Lidl endeavor to match the prices of its Venmondo vegan product line with 'old world' meat and dairy items is a significant departure from the higher pricing model associated with plant-based products.
Source: Lidl Germany
The motivation behind this price parity initiative is deeply rooted in the principles of the Planetary Health Diet, advocating for a diet that harmonises with both human well-being and the planet. This diet encourages conscious eaters to now 'give plant-based a go', aligning with the ethos of Lidl's strategic move.
Lidl's venture into the plant-based market started in 2020 with the introduction of Vemondo, a diverse vegan products featuring more than 100 items. In addition to price adjustments, Lidl strategically places Vemondo products side by side with their animal-derived counterparts in their network of more than 3,250 stores across Germany. This positioning aims to simplify the process for customers to identify and compare plant-based alternatives.
A notable aspect of Lidl's strategy is the public disclosure of the proportion of plant to animal protein sources within their product range, revealing a ratio of 11 to 89% for plant-based proteins and 6 to 94% for dairy products. Lidl is committed to increasing the plant-based protein share to 20% by the year 2030.
Source: Lidl Germany
Early adopters, including vegans, vegetarians, and those exploring alternative meat options, have shown a willingness to pay a premium for plant-based substitutes. However, achieving price parity is pivotal to the broader acceptance and adoption of plant-based foods. This shift is essential not only for reducing food-related carbon emissions and mitigating deforestation but also for addressing ethical concerns associated with traditional meat production.
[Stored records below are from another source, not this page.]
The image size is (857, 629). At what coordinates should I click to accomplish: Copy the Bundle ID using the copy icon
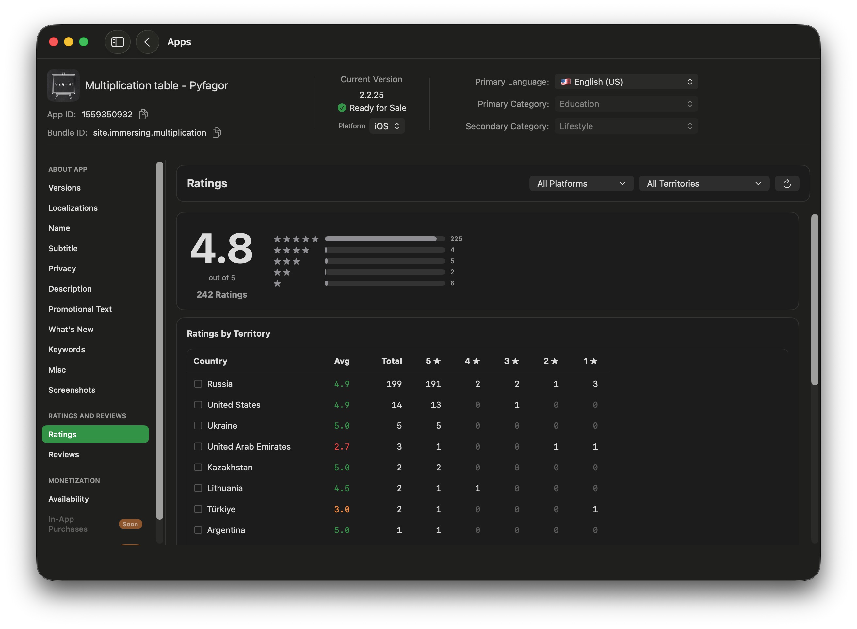(216, 133)
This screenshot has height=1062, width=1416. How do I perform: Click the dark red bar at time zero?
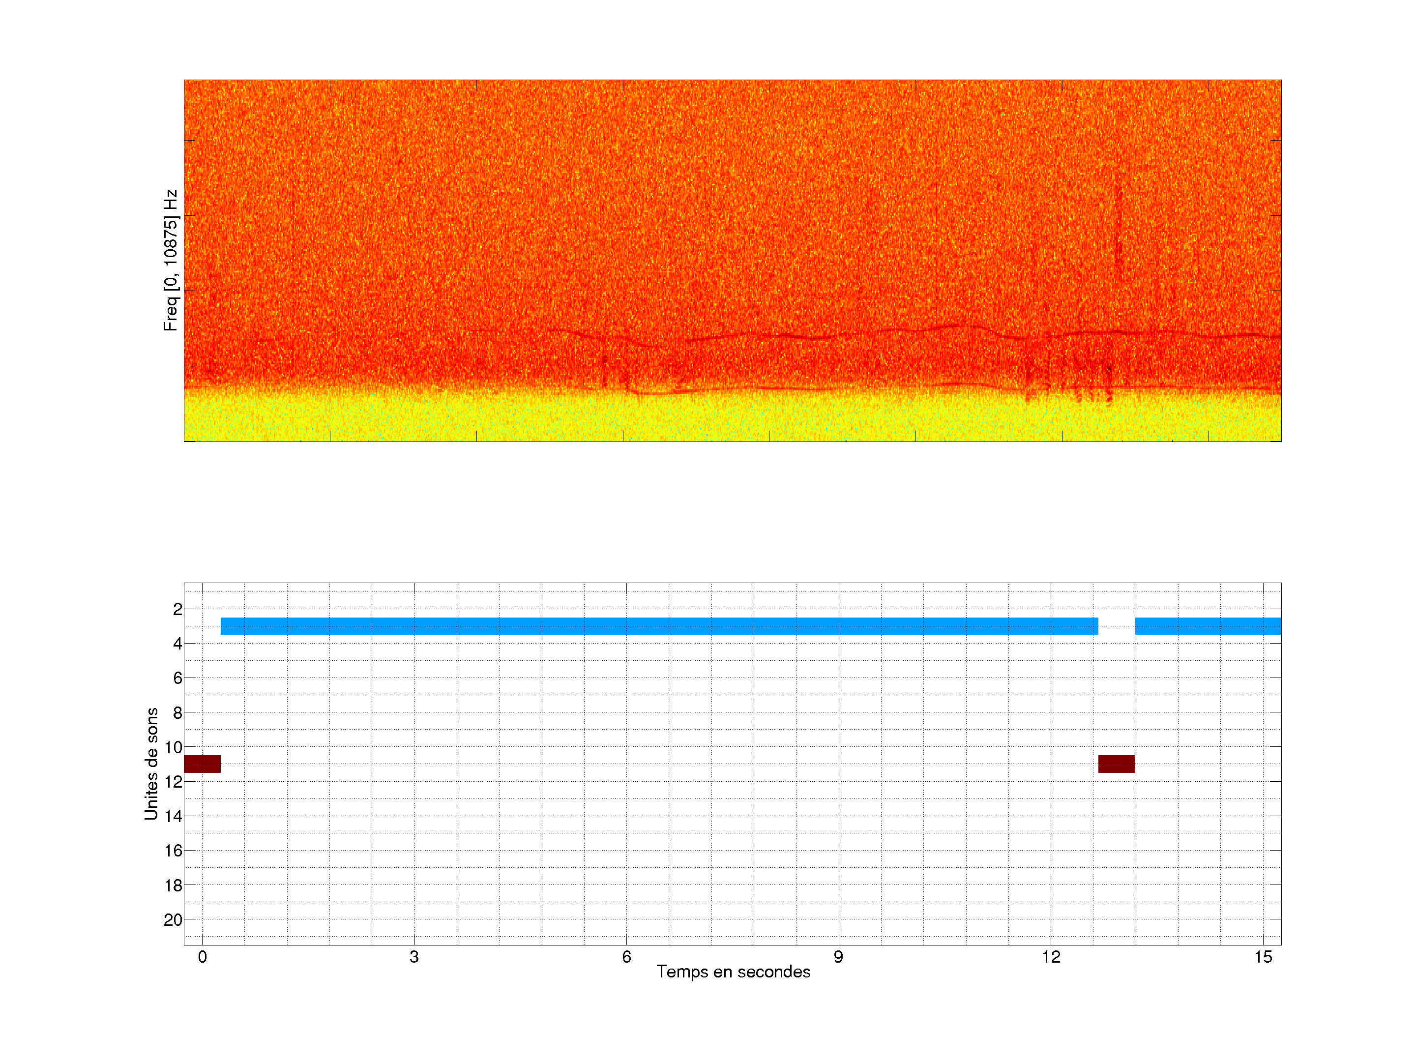202,764
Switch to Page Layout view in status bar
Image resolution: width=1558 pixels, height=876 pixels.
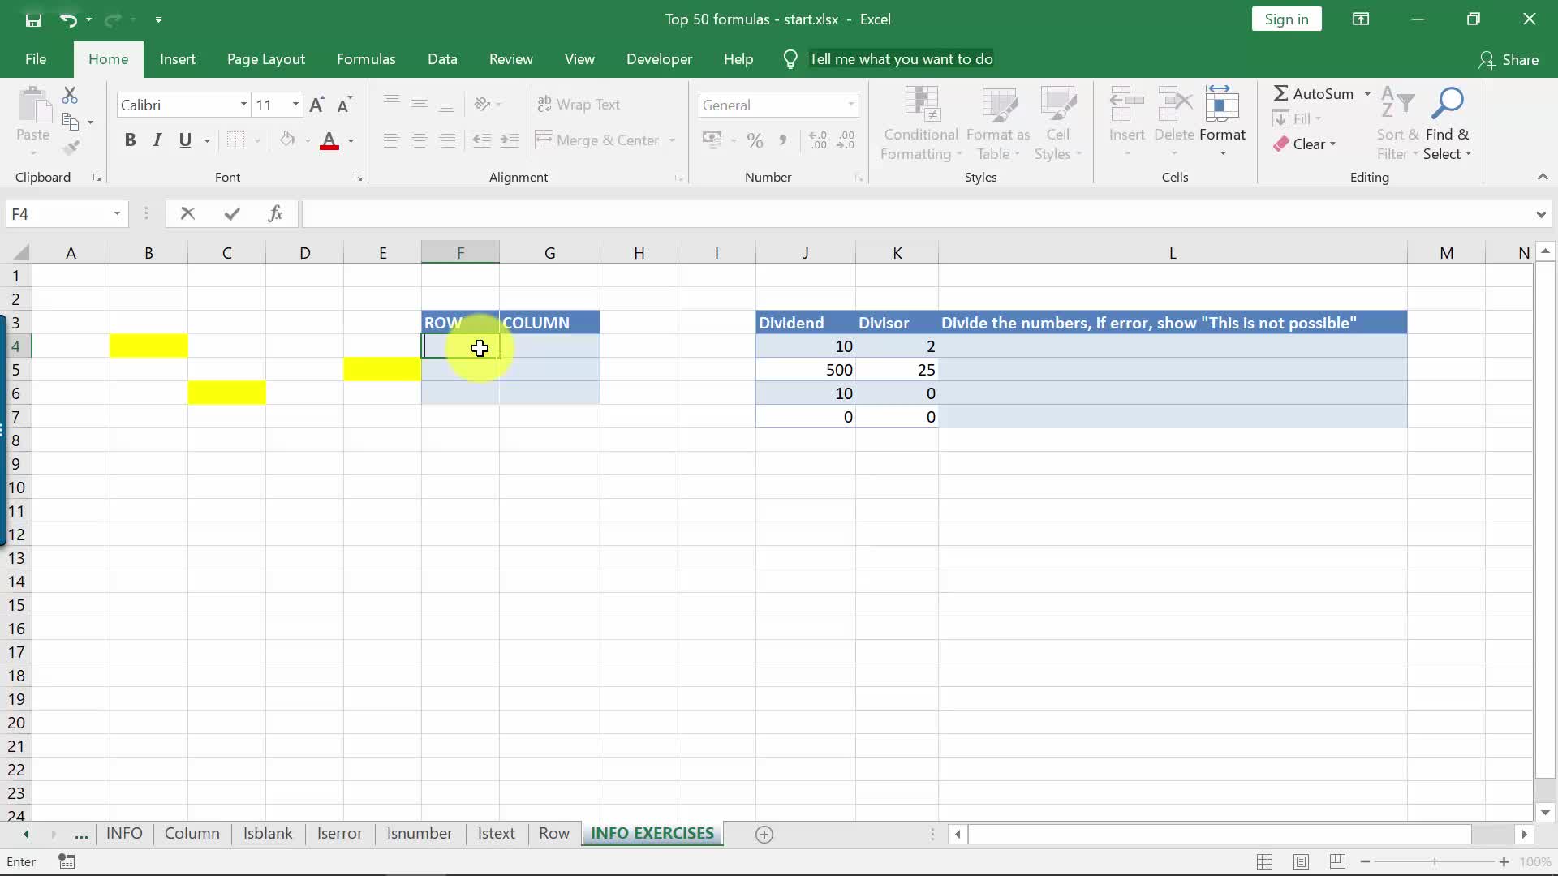[x=1301, y=861]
Lidl's strategic focus extends to the burgeoning flexitarian market, comprising individuals who predominantly adhere to a plant-based diet but occasionally consume meat. Recent surveys by the Federal Association of the German Food Trade reveal that 41% of Germans identify as flexitarians, with 43% expressing a desire to embrace more plant-based options if cost constraints were alleviated.
By eliminating the price barrier, Lidl is strategically positioned to lead the way in mainstreaming plant-based nutrition, presenting a remarkable stride toward a more sustainable and compassionate food future.
Question remains now whether the rest of the world will follow suit or will plant-based ingredient costs hold wider parity up?